Real interest rates already are negative

Today it was announced that the Deputy Governor of the Bank of England was considering lowering the base rate further still, beyond the current 0.5% into negative terrority.

Quite how this is supposed to solve our economic problems isn’t clear. Real interest rates already are negative for millions of savers, who are suffering from rates below inflation. Borrowing rates for home hunters and businesses are at record lows, would another cut really encourage a higher take up of loans?

The Keynesian mindset inhibited by those at the Bank and the Treasury continue to focus on the fallacy that simply encouraging more spending and more borrowing, regardless of where the money goes, will revive the economy.  Consumers and businesses are leveraged to the hilt, most are very wary of borrowing more when their job or profits are so uncertain. Banks are likewise worried about the soundness of borrowers, and would prefer to sit on the money. Taking interest rates negative won’t change any of these views, they will just make it more expensive for banks to sit on their deposits. But they are already facing a large opportunity cost by not lending. Earning 0.5% on deposits at the bank represents safety, not profit. Negatives rates would not change the outlook on the economy that has resulted in banks holding onto money. They desperately need to recapitalise – memories of Lehman Brothers are still fresh.

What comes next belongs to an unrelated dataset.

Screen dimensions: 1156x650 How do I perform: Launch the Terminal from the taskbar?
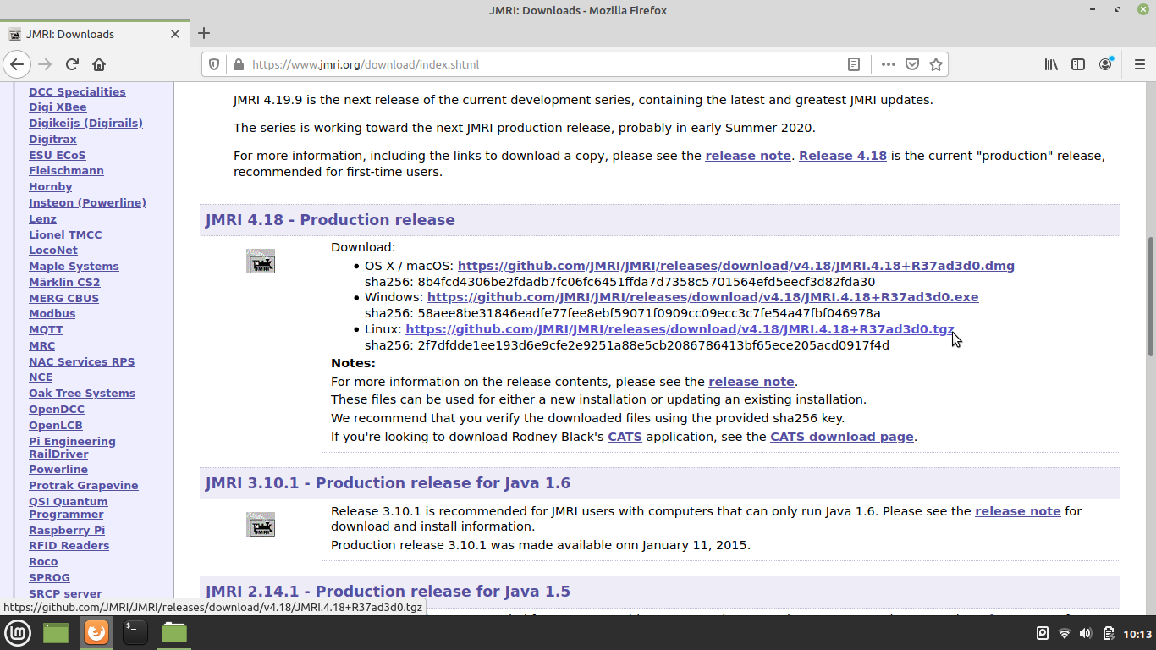(135, 632)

Further fiddling with interest rates won’t solve anything. It will continue to penalise the prudent, create malinvestments and further delay the day of reckoning, not prevent it.

The bank needs to recognise the reality of why banks aren’t lending, and why consumers are paying down debt. Rather than trying to change this behaviour, they should be encouraging it as the (painful) process of fixing the problems from the boom period. Encouraging more personal debt and risky loans just sets us up for another crisis later on.

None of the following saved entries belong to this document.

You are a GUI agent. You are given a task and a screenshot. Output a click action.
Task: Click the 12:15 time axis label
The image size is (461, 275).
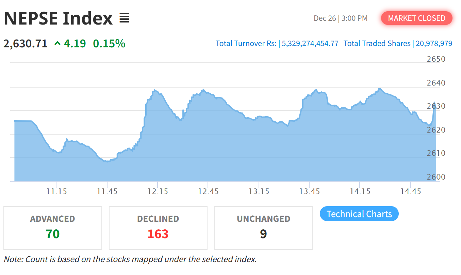(x=158, y=192)
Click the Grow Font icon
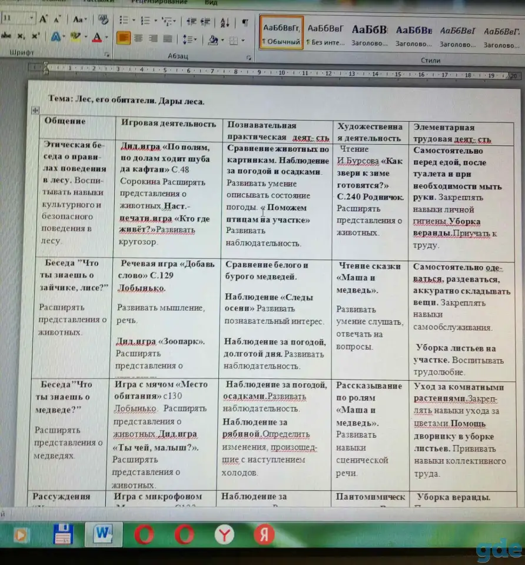This screenshot has width=525, height=565. click(x=43, y=19)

We need to rebuild our economy on a sustainable path. This means ignoring all calls for short term, feel good fixes. Economies grow when producers are working in harmony to provide the goods and services consumers want. Stimulus packages, QE, and low to negative interest rates all harm this process, by redirecting investment to projects that consumers are not willing or able to pay for.

These fallacies of modern day central bankers have been refuted for decades, by the likes of Bastiat, Mises, Hayek and Rothbard. Paul Tucker would do well to study them.